Exercise brief: Copy the material exactly, from the line containing "The width and" through the line containing "Action: click(604, 6)", and leave the pictures out.

Listing:
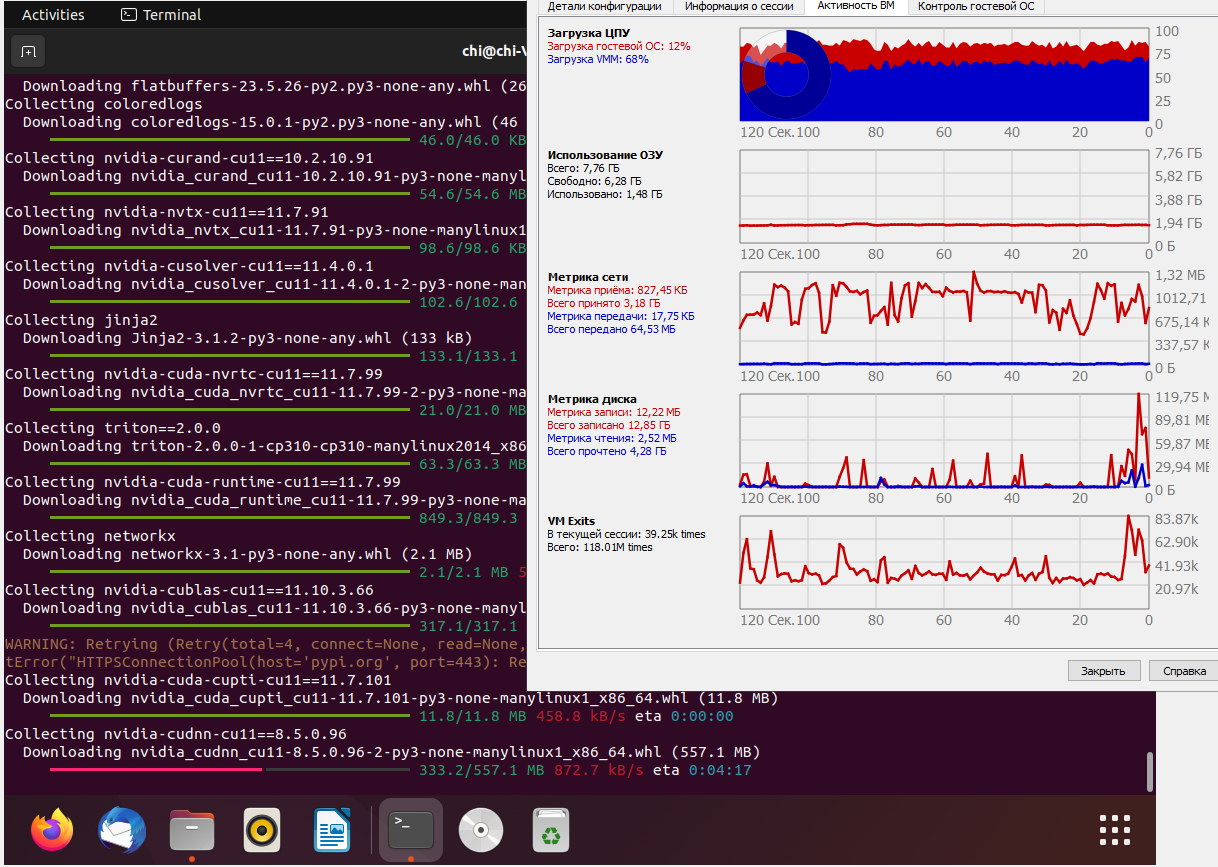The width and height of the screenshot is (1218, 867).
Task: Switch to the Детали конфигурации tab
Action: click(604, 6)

==

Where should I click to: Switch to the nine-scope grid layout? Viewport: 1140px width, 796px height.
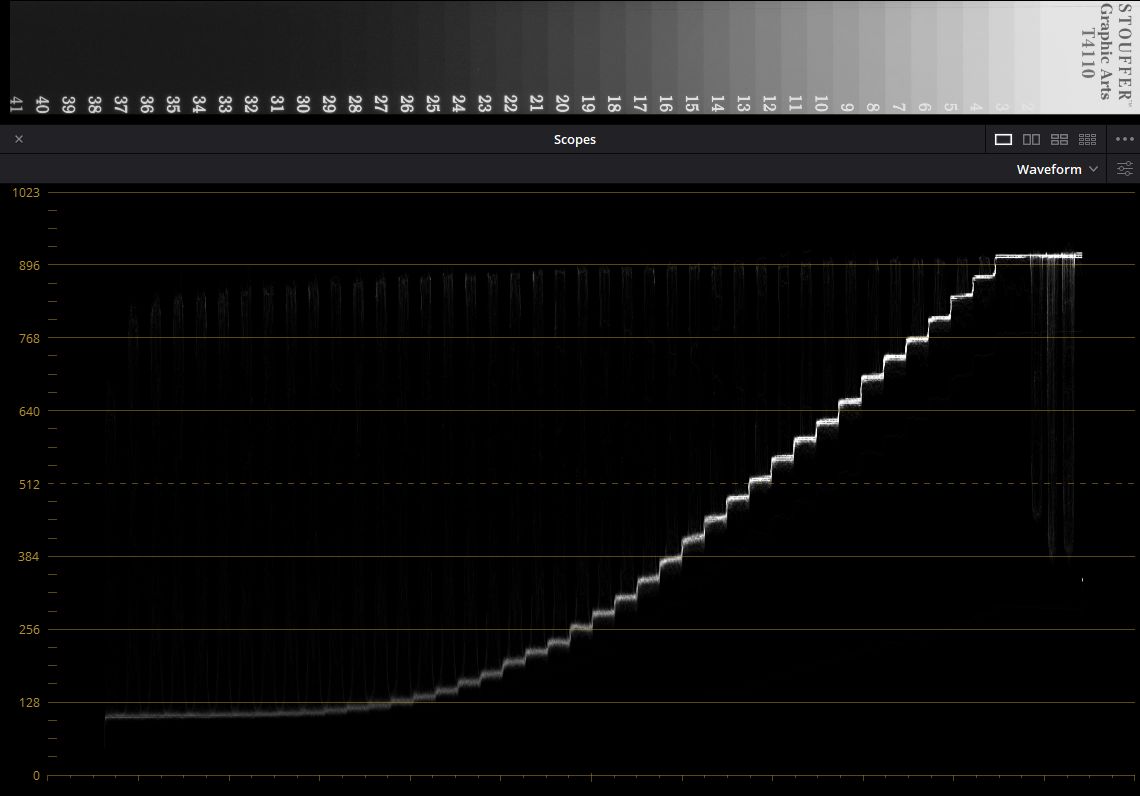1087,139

Response:
The width and height of the screenshot is (1218, 867).
Task: Switch to the Детали конфигурации tab
Action: click(604, 6)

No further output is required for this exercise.